Review descriptions of people for unsupported assumptions. Keep calls to action and hashtags out of the descriptions unless they are visually relevant. If the post contains instructions, safety information, prices, product differences, or event details, ask a teammate to read only the caption and alt text.
CamelCase multiword hashtags in the caption—such as #SmallSpaceIdeas—are easier to parse than a run of lowercase words, but hashtags do not belong in alt text unless a hashtag is literally the meaningful subject of the image.
- Caption: state the overall topic and shared context in plain language.
- Sequence: make sure the descriptions can be followed in slide order.
- Essential text: carry over words or data that exist only inside images.
- Unique value: let every description add information instead of repeating the caption.
- Length: be concise while still communicating the image’s purpose.
Choose clearer TikTok video cover text · Find hashtags that fit your niche
Add or correct alt text after posting
TikTok’s Support page says you can add alt text to an existing photo post. Open the photo post in the app, tap More options, choose Edit post, select Add alternative text, update the descriptions, and tap Done.
Interfaces change, and a control may appear in a different place across app versions. If the option is missing, update the app and consult TikTok’s current accessibility instructions rather than deleting and reposting immediately.
Treat the post-publish editor as a correction path, not the default workflow. Writing descriptions while the images, source data, names, and intended sequence are still in front of you is faster and more accurate.
Frequently asked questions
- Can you add alt text to TikTok photos? Yes. TikTok’s current instructions say to create or upload a photo post, continue to the post screen, open More options, and select Add alternative text.
- How long can TikTok alt text be? TikTok says each photo description can contain up to 300 characters. You do not need to use all 300.
- Should I put TikTok keywords in alt text? Write alt text for people using screen readers, not as a place to repeat target keywords. TikTok does not confirm an independent search or distribution boost from keyword-stuffed alt text.

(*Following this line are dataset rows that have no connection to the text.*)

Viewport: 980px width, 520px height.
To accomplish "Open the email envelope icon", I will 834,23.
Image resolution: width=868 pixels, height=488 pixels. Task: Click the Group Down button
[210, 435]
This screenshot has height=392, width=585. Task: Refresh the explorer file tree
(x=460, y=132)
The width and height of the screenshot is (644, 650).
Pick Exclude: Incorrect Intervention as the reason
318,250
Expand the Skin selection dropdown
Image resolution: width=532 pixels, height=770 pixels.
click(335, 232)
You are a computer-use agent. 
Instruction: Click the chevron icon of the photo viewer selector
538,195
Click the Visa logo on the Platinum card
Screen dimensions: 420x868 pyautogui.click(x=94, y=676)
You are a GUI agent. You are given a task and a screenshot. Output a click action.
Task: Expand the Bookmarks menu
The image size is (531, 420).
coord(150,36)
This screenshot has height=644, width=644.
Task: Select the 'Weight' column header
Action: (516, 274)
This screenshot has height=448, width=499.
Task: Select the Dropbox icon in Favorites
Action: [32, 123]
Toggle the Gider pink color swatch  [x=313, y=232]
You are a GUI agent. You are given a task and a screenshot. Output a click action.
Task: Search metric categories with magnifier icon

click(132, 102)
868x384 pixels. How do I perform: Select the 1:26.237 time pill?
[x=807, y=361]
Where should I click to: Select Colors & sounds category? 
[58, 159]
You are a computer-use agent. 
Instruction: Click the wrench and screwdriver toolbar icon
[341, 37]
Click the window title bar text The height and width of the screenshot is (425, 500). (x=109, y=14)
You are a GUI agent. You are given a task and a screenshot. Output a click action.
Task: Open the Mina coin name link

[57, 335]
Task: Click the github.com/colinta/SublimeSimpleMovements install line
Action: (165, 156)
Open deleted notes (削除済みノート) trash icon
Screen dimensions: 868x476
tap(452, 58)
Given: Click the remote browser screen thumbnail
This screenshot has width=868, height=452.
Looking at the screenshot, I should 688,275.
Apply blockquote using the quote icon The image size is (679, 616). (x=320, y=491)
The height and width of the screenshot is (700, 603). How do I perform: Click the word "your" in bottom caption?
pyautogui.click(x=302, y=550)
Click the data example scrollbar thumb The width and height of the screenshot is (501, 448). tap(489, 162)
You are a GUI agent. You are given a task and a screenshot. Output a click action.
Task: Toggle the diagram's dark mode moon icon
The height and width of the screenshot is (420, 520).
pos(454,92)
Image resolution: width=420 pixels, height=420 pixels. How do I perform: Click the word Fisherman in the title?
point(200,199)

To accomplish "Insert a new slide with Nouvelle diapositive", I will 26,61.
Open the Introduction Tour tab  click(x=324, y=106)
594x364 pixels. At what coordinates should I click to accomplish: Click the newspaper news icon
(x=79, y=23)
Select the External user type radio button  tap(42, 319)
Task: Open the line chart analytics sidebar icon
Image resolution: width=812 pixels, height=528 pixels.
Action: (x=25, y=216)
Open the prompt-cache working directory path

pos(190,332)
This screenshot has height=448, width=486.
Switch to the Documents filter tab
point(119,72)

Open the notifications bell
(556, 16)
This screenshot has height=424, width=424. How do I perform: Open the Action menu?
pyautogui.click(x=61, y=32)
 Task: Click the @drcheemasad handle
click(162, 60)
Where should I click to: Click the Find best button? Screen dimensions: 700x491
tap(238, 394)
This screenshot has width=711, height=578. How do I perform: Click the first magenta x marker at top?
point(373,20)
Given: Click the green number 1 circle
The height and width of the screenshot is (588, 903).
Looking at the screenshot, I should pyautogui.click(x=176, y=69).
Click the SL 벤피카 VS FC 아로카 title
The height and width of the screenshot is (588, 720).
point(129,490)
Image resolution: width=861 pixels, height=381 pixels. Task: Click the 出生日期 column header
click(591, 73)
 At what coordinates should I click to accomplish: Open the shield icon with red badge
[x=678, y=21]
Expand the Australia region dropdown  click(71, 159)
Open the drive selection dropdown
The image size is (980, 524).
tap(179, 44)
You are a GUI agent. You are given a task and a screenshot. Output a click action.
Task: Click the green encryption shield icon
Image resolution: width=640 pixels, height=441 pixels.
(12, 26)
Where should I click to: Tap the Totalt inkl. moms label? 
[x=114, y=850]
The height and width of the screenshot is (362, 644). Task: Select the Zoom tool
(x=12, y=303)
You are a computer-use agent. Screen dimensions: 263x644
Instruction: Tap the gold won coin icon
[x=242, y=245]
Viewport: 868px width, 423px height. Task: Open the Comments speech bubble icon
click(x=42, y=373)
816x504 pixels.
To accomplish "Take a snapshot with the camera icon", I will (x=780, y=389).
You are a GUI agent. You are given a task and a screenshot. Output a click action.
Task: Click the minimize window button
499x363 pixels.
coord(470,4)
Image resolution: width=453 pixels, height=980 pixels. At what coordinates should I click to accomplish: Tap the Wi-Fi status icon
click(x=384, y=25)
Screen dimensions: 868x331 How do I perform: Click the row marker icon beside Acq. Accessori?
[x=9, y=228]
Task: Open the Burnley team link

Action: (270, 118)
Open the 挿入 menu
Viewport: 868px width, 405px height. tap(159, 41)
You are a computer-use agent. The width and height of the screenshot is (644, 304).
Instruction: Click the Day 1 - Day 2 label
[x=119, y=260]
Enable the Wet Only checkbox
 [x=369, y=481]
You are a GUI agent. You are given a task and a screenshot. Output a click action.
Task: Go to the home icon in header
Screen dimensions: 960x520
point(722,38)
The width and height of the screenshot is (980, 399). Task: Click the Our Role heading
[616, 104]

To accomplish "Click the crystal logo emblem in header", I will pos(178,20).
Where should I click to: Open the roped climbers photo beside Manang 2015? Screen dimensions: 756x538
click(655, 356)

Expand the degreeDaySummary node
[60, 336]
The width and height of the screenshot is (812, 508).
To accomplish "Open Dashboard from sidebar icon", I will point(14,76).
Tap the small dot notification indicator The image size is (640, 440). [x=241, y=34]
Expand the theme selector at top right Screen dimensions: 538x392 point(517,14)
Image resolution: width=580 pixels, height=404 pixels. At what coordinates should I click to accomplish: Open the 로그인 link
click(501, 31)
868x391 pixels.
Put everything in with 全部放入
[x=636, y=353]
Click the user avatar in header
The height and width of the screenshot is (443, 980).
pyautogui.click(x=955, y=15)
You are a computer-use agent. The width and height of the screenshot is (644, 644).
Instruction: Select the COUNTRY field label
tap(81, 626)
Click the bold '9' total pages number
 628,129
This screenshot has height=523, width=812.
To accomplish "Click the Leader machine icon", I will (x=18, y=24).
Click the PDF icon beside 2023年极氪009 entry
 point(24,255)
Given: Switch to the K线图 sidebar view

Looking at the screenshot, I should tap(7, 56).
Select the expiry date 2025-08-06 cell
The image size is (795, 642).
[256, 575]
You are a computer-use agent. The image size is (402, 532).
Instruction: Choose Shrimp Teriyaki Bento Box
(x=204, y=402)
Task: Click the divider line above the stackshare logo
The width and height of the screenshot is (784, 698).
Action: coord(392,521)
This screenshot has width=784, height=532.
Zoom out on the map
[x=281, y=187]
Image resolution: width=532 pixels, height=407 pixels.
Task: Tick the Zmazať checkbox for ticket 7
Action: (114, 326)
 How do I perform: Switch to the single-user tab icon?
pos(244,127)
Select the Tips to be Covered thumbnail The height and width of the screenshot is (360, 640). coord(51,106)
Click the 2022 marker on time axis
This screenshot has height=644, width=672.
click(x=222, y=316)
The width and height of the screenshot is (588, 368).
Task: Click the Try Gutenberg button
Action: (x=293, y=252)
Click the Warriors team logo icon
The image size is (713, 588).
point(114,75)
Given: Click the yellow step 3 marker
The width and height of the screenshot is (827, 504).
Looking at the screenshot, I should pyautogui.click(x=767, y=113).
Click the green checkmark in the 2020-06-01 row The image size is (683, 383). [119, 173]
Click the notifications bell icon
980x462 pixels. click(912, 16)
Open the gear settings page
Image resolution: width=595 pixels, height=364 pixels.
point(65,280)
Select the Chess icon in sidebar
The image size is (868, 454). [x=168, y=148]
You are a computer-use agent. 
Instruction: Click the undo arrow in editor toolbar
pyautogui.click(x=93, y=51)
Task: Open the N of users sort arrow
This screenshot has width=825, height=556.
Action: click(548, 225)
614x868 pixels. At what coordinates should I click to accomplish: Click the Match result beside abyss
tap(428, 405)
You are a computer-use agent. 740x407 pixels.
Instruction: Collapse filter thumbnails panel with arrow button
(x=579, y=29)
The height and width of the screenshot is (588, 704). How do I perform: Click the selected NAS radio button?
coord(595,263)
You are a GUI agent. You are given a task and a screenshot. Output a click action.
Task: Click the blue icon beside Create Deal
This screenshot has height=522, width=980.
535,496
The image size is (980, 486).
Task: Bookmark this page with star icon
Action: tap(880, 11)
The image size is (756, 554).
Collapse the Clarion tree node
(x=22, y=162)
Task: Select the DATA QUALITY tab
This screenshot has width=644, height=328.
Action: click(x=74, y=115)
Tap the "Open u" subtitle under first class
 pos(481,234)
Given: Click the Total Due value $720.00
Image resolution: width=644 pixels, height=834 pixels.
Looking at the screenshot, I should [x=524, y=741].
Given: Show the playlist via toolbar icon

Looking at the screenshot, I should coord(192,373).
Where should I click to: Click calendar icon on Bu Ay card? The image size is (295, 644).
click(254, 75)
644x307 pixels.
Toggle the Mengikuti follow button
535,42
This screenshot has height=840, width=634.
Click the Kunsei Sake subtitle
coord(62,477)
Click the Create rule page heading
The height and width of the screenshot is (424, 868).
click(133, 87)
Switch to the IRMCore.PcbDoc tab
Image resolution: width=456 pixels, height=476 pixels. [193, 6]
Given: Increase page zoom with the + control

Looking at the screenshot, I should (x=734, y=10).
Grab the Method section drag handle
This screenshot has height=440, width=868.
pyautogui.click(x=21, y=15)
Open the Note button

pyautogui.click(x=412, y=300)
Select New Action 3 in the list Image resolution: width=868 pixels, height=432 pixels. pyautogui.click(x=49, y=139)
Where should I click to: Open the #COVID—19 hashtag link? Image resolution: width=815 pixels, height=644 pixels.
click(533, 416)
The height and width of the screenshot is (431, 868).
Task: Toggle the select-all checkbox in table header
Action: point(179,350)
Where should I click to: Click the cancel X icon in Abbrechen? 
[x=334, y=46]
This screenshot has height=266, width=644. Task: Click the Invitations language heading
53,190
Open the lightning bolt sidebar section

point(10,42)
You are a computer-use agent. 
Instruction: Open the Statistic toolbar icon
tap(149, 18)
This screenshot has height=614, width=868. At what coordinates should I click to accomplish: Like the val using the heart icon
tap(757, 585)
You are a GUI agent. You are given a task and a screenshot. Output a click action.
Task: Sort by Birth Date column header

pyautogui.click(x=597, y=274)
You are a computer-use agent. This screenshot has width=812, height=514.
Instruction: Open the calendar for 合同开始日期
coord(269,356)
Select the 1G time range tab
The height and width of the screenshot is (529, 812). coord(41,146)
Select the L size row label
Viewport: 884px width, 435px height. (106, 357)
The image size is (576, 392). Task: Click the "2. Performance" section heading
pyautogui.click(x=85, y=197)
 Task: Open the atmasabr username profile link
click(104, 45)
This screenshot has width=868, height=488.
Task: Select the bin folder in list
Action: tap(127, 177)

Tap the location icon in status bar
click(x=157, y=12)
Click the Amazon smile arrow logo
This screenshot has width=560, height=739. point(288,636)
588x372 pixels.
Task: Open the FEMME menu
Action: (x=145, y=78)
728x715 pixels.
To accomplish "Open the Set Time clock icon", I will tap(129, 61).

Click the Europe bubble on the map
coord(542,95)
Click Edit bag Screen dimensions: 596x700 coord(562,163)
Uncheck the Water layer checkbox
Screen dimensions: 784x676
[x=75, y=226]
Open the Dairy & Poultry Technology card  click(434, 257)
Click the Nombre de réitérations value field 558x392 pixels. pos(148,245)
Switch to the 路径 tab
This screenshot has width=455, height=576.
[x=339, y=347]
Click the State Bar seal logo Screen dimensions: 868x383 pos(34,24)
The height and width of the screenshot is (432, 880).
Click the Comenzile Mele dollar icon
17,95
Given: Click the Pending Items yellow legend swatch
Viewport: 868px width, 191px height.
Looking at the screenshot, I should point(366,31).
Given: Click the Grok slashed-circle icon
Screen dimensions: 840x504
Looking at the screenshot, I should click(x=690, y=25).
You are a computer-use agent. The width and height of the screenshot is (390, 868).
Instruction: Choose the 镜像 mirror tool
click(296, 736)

- Do I need to repeat text from the image? Include important text that appears only inside the image. If the same information already appears clearly in the caption, avoid repeating it in every description.
- Do decorative photos need a description? Focus on images that convey meaning. If a slide adds no information, consider whether it belongs in the carousel instead of inventing filler such as a file name.
- Can I edit alt text after publishing? TikTok’s current Support page says yes: open the photo post, tap More options, choose Edit post, select Add alternative text, make the change, and tap Done.